ROBERT C. JONES, District Judge.
This case arises out of the failure of a bank due to alleged malfeasance by its directors and officers in approving bad loans. Pending before the Court is a Motion to Stay (ECF No. 151). For the reasons given herein, the Court denies the motion.
On February 26, 2010, the Financial Institutions Division of the Nevada Department of Business and Industry revoked the charter of non-party Carson River Community Bank (the "Bank") and appointed Plaintiff Federal Deposit Insurance Corp. ("FDIC") as receiver pursuant to 12 U.S.C. § 1821(c). (See Compl. ¶¶ 4-5, Feb. 22, 2013, ECF No. 1). FDIC sued Defendant James M. Jacobs in this Court for gross negligence and breach of fiduciary duties, alleging that approximately $3.6 million of the Bank's losses were attributable to Jacobs's malfeasance as director and member of the Senior Loan Committee. (See id. ¶¶ 6-7). Plaintiff alleges that Jacobs used his position to obtain approval for loans to uncreditworthy borrowers so that those borrowers could satisfy existing troubled loans owed to other banks. (See id. ¶¶ 8-10).

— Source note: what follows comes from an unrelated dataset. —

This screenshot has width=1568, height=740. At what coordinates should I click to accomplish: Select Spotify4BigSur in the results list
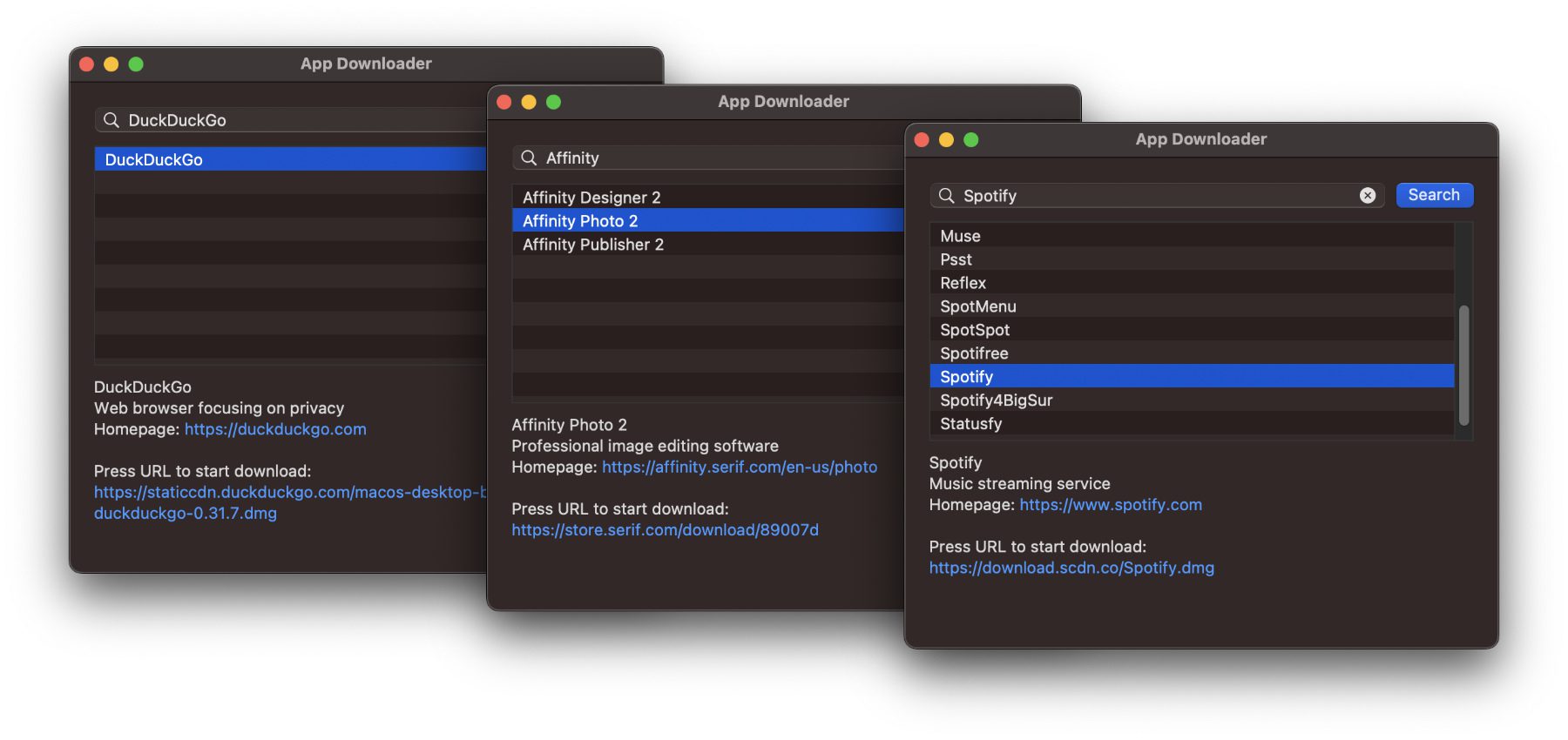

The First Amended Complaint ("FAC") added Bank officers/directors Charlie Glenn, Daniel Dykes, Byron Waite, and Richard McCole as Defendants. (See generally First Am. Compl., June 13, 2013, ECF No. 24). Jacobs answered and filed crossclaims for indemnification and contribution against co-Defendants, a counterclaim against the FDIC for an unspecified cause of action arising out of the FDIC's alleged failure to mitigate damages by selling Bank assets in a commercially reasonable manner, and third-party claims against Barbara Sikora, Franklin Bishop, Walter Cooling for indemnity and contribution, against Jake Huber and Lillian R. Dangott for breach of guaranty, against Kathy Grant and Charles N. Grant for breach of guaranty, and against William V. Merrill, Kathy Lynn Merrill, and the Bill and Kathy Merrill Family Trust for breach of guaranty. (See Answer, Aug. 2, 2013, ECF No. 35).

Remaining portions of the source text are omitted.